Heat Treat Operator Burned-The Importance of a Flame Curtain
As part of our campaign to raise awareness of the importance of safety in the heat treat industry “The Monty” includes regular reports about accidents in the industry and how they could have been prevented. In this case a large auto parts maker in North America had a tragic accident as a result of a flame curtain not being lit (please note that in the report below the accident investigators refer to it as a “fire curtain”, we have always heard it called “flame curtain”). This accident was compounded by the fact the operator was not wearing the correct apparel.
“XXX Company has been hit with a $200,000 fine following a 2018 explosion that left one worker with burns. According to a news release Wednesday, Dec. 16, from the Department of Labor, XXX Company pleaded guilty to the offence, which took place in October 2018 at the XXX Company plant. Along with the $200,000 fine, the court also imposed a 25 per cent victim fine surcharge. On Oct. 2, 2018, a worker was opening the furnace door to remove parts when a fireball erupted from the open doorway. The news release notes that when the furnace door is opened, the entrance should be fully blocked and covered by a fire curtain, which prevents outside oxygen from getting into the furnace. That curtain is lit by a pilot light, igniting it prior to the door being opened.

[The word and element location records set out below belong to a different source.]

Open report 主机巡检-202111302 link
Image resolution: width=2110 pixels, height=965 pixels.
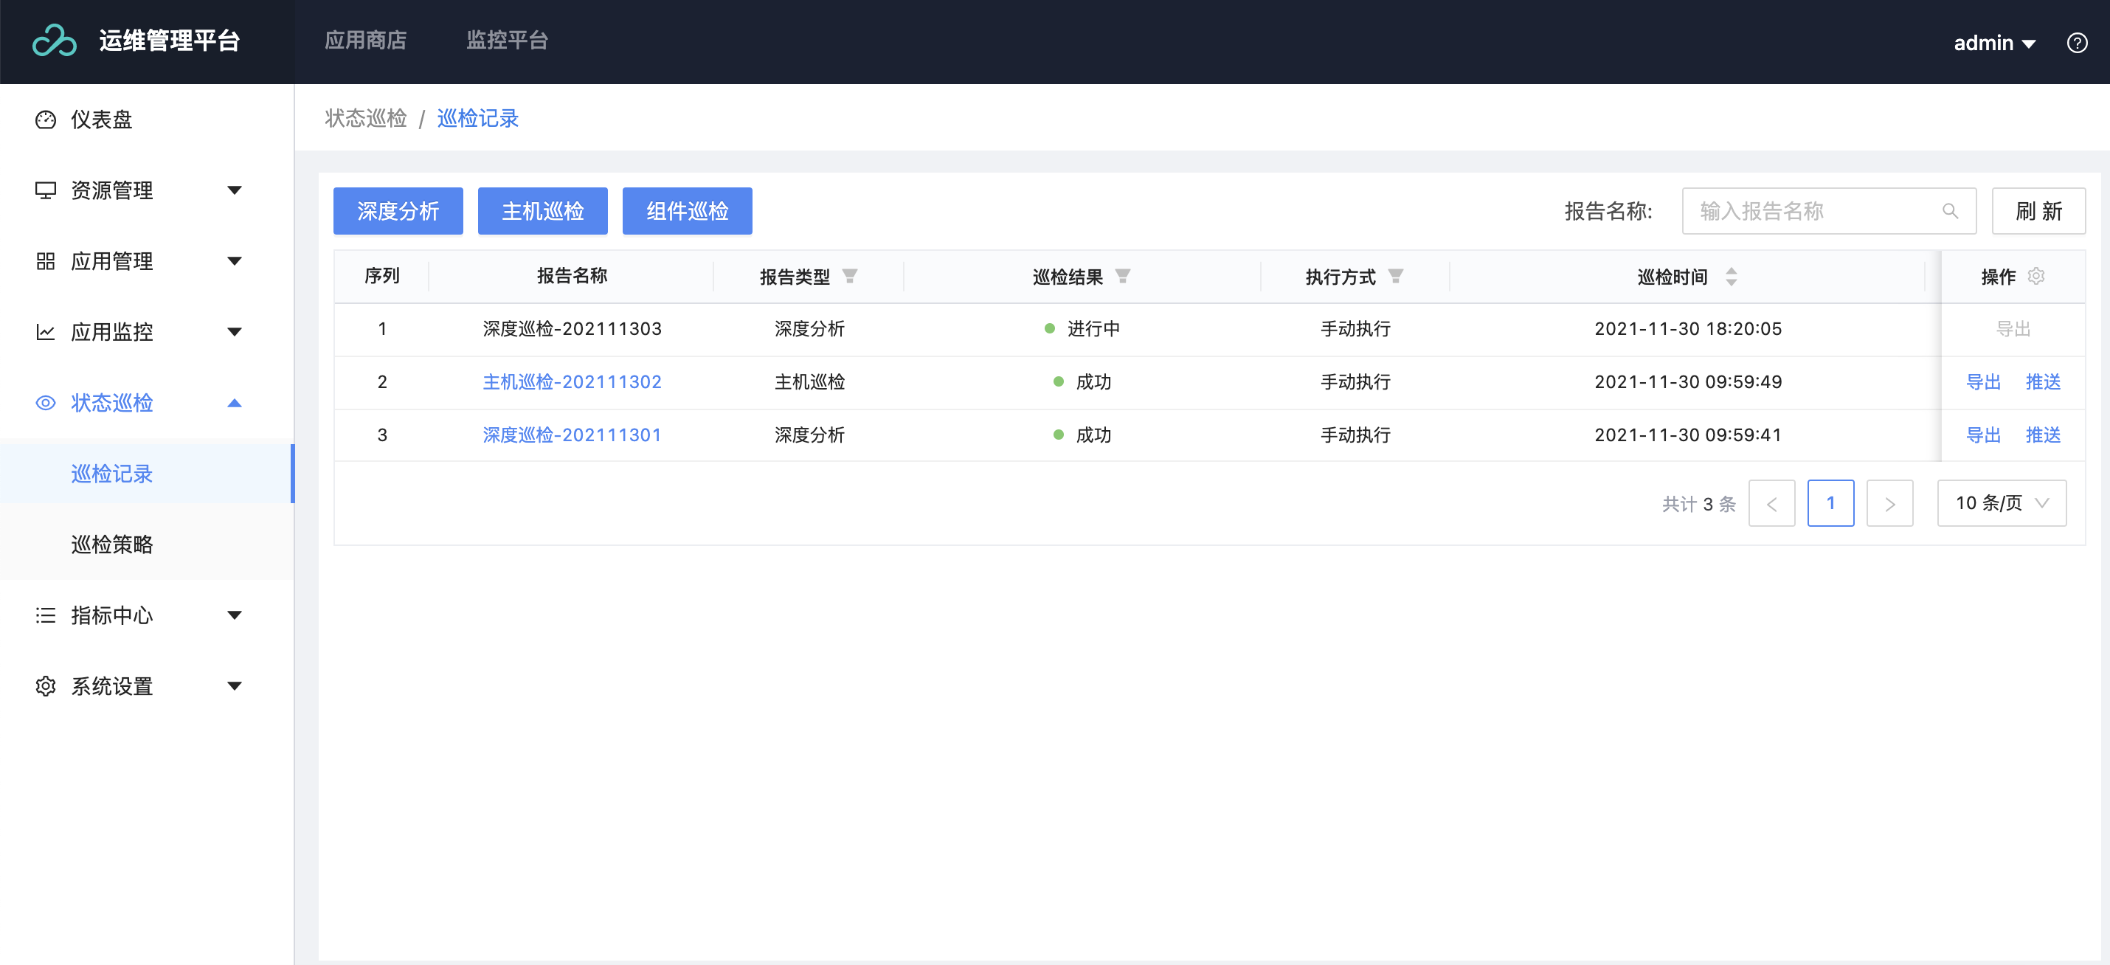[x=572, y=382]
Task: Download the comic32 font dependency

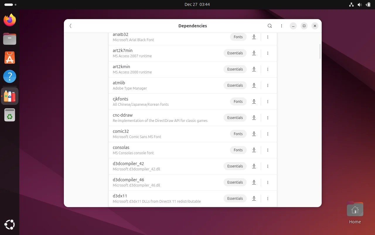Action: point(254,134)
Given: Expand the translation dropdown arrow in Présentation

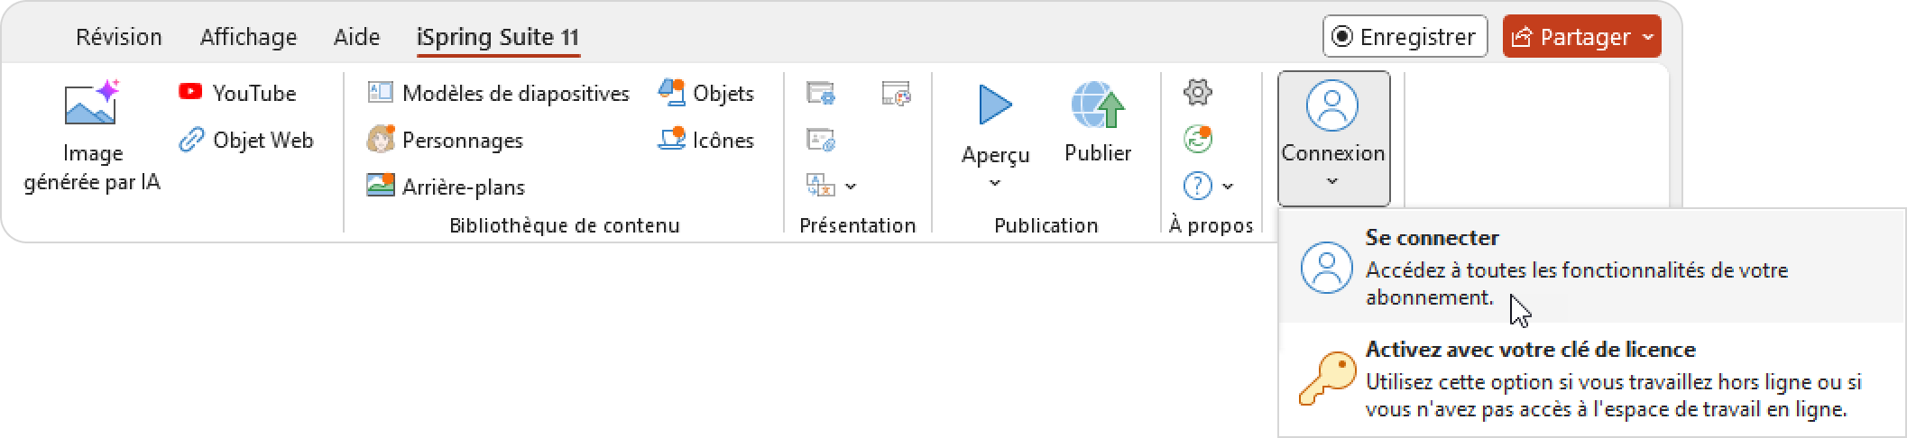Looking at the screenshot, I should coord(851,187).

“However, if the door is opened and the fire curtain is not lit, oxygen from outside is mixed with the controlled environment inside the furnace, which includes endothermic gas. The new gas mixture can be explosive,” the release notes. “On this day, the fire curtain was not lit when the door was opened. This resulted in a fireball explosion. It is likely that a downdraft of air through the exhaust ventilation of the furnace hood blew out the pilot light.” According to the release, the worker’s skin was not protected from the radiant heat resulting from the explosion, as the employee was not “wearing apparel sufficient to protect the worker from injury,” or using a shield, screen or other barrier. As XXX Company failed to ensure the worker was wearing adequate skin protection, they were found to be in violation of the Occupational Health and Safety Act.”